脱線ついでに、これとよく似た例があります。田舎の方へ行くと、先祖自慢は「平家の落人」となります。自分は、本来こんな田舎に住んでいる家系ではなく、平安時代に権勢を誇った平家の末裔である、と自慢したい訳です。

 誰しも立派な家系の末裔であってほしい、という願望があるのですね?

ちなみに私は違います。奈良時代に遡りますが、ご先祖様は卑しい「奴婢」だったそうです。

 話を元に戻します。

これらのように、藤原氏一族は、1200年前から今もずっと日本社会の中心に君臨し続けている氏族です。

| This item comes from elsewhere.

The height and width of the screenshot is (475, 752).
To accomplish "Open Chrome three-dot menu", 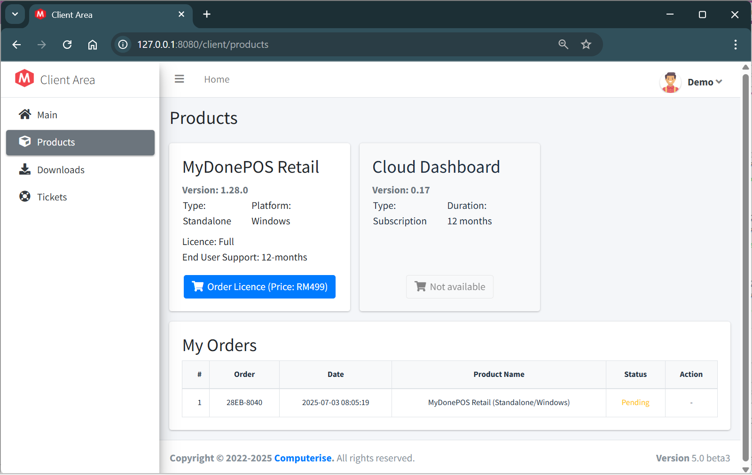I will pyautogui.click(x=735, y=45).
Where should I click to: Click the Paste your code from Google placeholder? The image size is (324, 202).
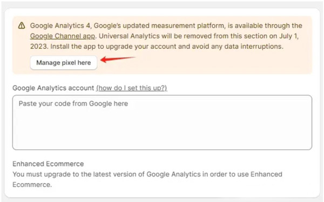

ところが不思議な事に、乙巳の変で彗星の如く現れた中臣鎌足以前の系譜は、なんともショボいものなのです。

蘇我氏一族の系譜が、超名門なのとは対照的です。

 これが様々な憶測を呼んで、歴史作家たちによって、色々なファンタジーが描かれています。よく目にするのは、藤原氏渡来人説です。百済や新羅あたりからやって来た一族が中臣氏である。という説に人気があるようですね?

けれども、何の根拠もありません。

 私の場合は、これまでに何度も動画で取り上げてきましたように、藤原氏の祖先は、日向の国の騎馬民族です。

今後、何回かに分けて、藤原氏一族の系譜について、考察して行きます。

 いかがでしたか?

藤原氏一族については、今上天皇にもしっかり藤原氏の血が流れていらっしゃいますので、あまり批判的な内容を言うのは本意ではありません。しかし、飛鳥時代には蘇我氏の血も天皇家には入っていますし、血生臭い歴史も数多くあります。また、藤原氏千年以上の権力者の期間には、蘇我氏以上に天皇を蔑ろにした事実も数多くあります。

 素晴らしい日本という国を作り上げた一族であると同時に、あまり肯定したくない氏族。

 この不可解な一族について、さらなる

詳細を考察して行きます。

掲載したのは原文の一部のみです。